Ribuan Warga Serbu Kejari Surabaya Setiap Jumat untuk Ambil Tilang, Kejaksaan Imbau Waspadai Modus Penipuan

Laporan wartawan sorotnews.co.id : Sugeng Tri. 

SURABAYA, JATIM – Setiap hari Jumat, halaman Kejaksaan Negeri (Kejari) Surabaya yang berlokasi di Jalan Raya Sukomanunggal Jaya No. 1, Surabaya, dipadati ribuan warga yang datang untuk mengambil surat tilang dan barang bukti pelanggaran lalu lintas.

Kondisi ini sudah menjadi rutinitas mingguan, mengingat Kejari Surabaya membawahi wilayah hukum yang meliputi sekitar 25 kecamatan di seluruh Kota Surabaya. Jumlah pengambil tilang pada hari Jumat bisa mencapai 2.000 orang lebih, belum termasuk jumlah warga yang mengurus tilang di wilayah Kejari Tanjung Perak.

Salah satu warga, Agus, yang terkena tilang karena tidak membawa Surat Izin Mengemudi (SIM) saat melintas di depan Kebun Binatang Surabaya, mengaku telah mengantre sejak pagi namun belum juga dipanggil hingga pukul 09.00 WIB.

“Saya dapat nomor antrean 300, tapi sampai sekarang belum dipanggil juga,” ujar Agus kepada wartawan, Jumat (8/8/2025).

Tilang yang diproses di Kejaksaan biasanya berasal dari opsi slip biru, yaitu ketika pelanggar memilih untuk tidak membayar denda di tempat. Dalam skema ini, surat tilang akan diajukan ke pengadilan, dan hasil sidangnya—berisi nominal denda dan keputusan lain—akan diteruskan ke kejaksaan untuk dieksekusi.

Masyarakat yang ingin mengambil kembali dokumen atau barang bukti, seperti SIM atau STNK, harus mendatangi Kejari setempat dan menunjukkan bukti tilang serta melakukan pembayaran denda sesuai putusan pengadilan.

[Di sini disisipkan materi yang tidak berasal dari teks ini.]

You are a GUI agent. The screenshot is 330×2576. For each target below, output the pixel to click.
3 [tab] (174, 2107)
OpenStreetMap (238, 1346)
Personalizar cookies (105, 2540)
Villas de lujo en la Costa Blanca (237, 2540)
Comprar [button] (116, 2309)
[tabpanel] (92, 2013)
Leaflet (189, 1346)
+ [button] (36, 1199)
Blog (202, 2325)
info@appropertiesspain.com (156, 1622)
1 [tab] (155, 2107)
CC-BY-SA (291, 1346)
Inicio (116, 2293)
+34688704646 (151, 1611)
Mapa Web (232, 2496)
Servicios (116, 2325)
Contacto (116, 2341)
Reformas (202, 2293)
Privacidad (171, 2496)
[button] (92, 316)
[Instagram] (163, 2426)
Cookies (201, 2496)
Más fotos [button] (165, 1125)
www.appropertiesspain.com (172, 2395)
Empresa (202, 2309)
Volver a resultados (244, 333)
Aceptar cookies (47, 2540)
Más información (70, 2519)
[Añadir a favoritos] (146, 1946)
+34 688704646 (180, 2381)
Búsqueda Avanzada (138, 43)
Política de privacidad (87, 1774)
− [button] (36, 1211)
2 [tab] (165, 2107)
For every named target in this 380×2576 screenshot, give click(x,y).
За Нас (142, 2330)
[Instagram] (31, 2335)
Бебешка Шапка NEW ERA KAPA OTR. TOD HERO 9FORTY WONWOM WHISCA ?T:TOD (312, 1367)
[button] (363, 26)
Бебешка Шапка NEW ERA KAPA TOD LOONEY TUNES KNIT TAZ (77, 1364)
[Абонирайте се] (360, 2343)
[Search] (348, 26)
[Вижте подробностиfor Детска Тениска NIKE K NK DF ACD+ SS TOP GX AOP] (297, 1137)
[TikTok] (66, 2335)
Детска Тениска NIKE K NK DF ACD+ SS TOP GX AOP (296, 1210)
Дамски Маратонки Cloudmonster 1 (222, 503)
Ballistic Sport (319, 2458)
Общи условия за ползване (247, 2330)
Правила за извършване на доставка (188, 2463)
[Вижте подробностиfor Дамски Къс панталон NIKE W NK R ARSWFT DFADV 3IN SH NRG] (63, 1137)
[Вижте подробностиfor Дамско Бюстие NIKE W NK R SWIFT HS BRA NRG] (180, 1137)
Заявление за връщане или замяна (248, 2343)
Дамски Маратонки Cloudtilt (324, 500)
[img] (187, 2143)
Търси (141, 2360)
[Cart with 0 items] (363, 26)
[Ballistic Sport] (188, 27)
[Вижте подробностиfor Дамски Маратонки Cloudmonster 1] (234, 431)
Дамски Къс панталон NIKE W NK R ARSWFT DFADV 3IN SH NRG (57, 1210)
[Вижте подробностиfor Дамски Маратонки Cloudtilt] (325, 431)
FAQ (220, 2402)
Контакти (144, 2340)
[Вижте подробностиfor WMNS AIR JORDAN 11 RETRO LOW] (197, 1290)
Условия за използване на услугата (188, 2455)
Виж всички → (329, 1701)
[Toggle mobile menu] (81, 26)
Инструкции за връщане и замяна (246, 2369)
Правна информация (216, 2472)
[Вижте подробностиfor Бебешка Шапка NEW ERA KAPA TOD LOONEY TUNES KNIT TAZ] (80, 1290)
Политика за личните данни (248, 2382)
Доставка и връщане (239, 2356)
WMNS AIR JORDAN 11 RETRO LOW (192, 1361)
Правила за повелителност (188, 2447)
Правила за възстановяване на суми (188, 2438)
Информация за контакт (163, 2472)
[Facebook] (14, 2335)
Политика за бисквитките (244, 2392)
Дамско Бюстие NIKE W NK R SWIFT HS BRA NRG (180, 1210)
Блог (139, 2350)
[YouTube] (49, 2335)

Kejaksaan juga mengimbau masyarakat untuk berhati-hati terhadap modus penipuan yang mengatasnamakan tilang elektronik atau e-Tilang. Kejaksaan Agung telah menerima laporan adanya pesan singkat atau tautan mencurigakan yang dikirim ke masyarakat dan mengaku sebagai pihak kejaksaan atau penegak hukum.

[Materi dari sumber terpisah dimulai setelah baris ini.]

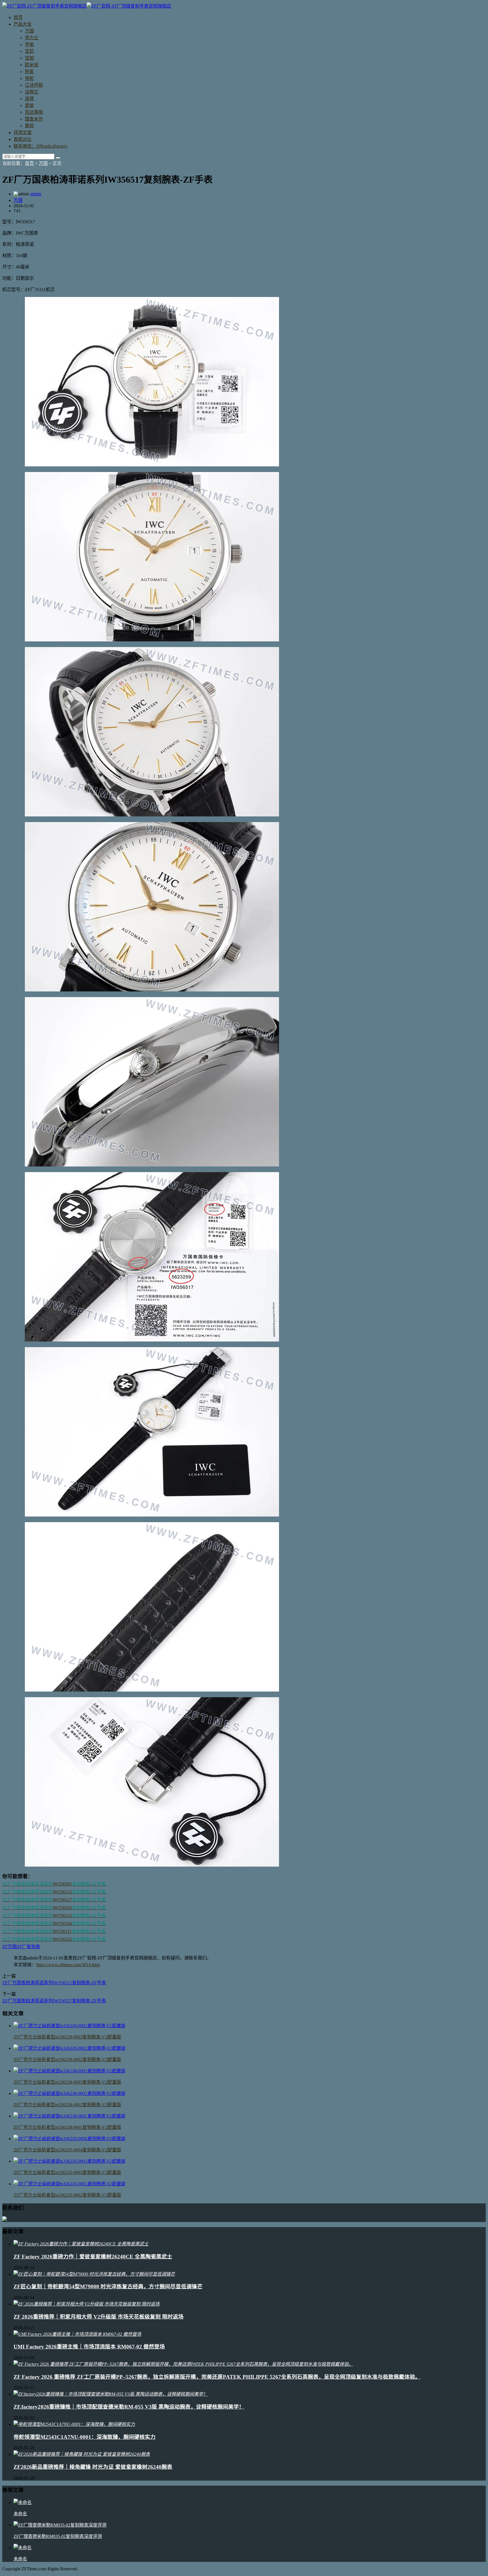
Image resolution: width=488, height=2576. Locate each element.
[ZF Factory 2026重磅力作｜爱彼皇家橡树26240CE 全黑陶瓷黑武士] (81, 2243)
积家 (29, 71)
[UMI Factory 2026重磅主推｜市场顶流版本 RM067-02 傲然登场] (77, 2334)
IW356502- (54, 1907)
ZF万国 (9, 1946)
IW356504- (54, 1923)
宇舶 (29, 44)
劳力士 (31, 37)
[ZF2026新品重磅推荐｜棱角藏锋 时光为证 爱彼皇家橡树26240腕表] (82, 2454)
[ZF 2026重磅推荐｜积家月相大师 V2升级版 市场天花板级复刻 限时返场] (87, 2304)
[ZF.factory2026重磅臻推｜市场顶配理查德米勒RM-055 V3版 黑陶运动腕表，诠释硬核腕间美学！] (111, 2394)
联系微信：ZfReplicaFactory (40, 146)
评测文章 (23, 132)
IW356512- (54, 1891)
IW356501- (54, 1884)
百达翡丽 (34, 112)
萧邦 (29, 125)
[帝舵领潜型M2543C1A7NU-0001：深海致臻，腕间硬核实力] (74, 2424)
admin (35, 193)
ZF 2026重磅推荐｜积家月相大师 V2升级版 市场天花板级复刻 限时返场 (99, 2317)
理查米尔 (34, 119)
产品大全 (23, 24)
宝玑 (29, 51)
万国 (29, 31)
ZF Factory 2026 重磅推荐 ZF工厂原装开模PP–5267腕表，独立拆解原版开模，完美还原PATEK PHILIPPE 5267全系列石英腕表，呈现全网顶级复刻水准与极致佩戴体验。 (217, 2377)
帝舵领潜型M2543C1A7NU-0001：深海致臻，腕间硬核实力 (85, 2437)
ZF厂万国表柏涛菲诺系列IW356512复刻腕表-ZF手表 (54, 1982)
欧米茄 (31, 64)
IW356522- (54, 1939)
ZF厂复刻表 (28, 1946)
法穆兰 (31, 91)
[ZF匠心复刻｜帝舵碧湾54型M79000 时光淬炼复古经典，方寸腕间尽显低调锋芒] (94, 2274)
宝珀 (29, 58)
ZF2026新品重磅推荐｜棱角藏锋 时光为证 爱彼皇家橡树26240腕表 (93, 2467)
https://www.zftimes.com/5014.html (68, 1964)
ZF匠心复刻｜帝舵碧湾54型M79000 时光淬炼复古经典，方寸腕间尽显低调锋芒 (108, 2286)
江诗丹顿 (34, 85)
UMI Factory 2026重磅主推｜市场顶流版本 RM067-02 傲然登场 (89, 2347)
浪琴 (29, 98)
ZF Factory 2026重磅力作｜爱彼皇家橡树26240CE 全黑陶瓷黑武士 (93, 2257)
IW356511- (54, 1931)
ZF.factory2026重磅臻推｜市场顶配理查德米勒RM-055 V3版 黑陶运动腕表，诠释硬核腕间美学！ (129, 2407)
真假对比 (23, 139)
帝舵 (29, 78)
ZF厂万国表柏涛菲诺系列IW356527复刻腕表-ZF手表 (54, 2000)
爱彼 (29, 105)
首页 (18, 17)
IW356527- (54, 1899)
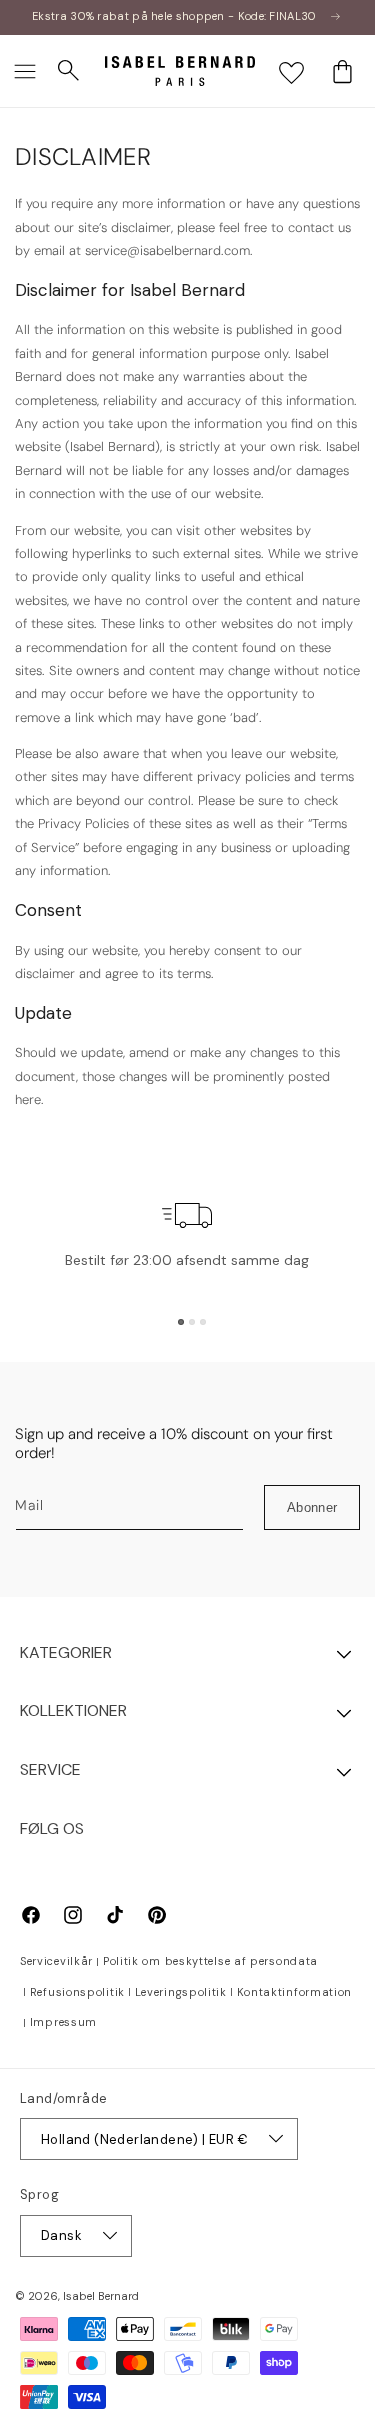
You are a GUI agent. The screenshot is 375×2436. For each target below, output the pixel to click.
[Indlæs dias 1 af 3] (181, 1322)
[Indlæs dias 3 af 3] (203, 1322)
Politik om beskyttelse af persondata (210, 1961)
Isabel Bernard (101, 2296)
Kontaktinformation (295, 1992)
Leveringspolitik (181, 1992)
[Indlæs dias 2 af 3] (192, 1322)
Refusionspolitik (77, 1992)
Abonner (312, 1507)
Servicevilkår (56, 1961)
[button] (25, 71)
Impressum (63, 2022)
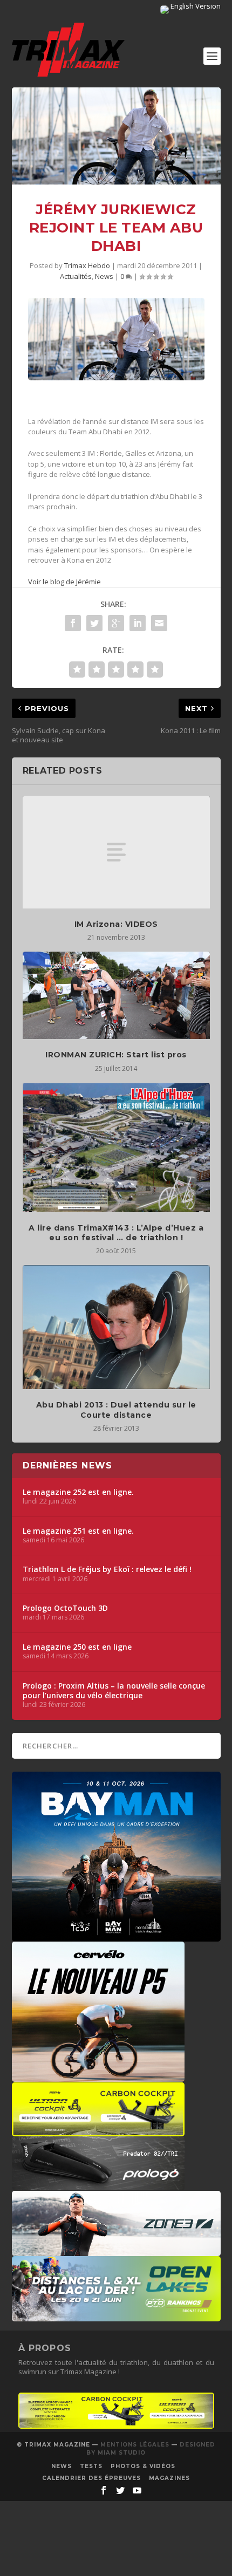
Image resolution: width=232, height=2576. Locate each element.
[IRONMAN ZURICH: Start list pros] (116, 996)
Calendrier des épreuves (91, 2478)
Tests (91, 2466)
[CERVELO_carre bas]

“Perlu ditegaskan, Kejaksaan tidak pernah mengirimkan surat tilang, permintaan pembayaran, atau informasi perkara hukum melalui pesan singkat, WhatsApp, atau aplikasi perpesanan lainnya,” tegas pihak Kejaksaan RI dalam keterangannya.

Modus penipuan tersebut biasanya berupa tautan palsu yang jika diklik, dapat mencuri data pribadi atau mengarahkan korban untuk melakukan pembayaran tidak resmi.

Masyarakat yang menerima surat tilang dapat melakukan pengecekan status dan pembayaran denda melalui jalur resmi, antara lain : Datang langsung ke kantor kejaksaan tempat perkara ditangani; Melalui situs resmi e-Tilang Kejaksaan: https://tilang.kejaksaan.go.id; Menggunakan aplikasi e-Tilang yang tersedia di Google Play Store dan App Store; Transfer bank, sesuai dengan petunjuk resmi dalam surat tilang.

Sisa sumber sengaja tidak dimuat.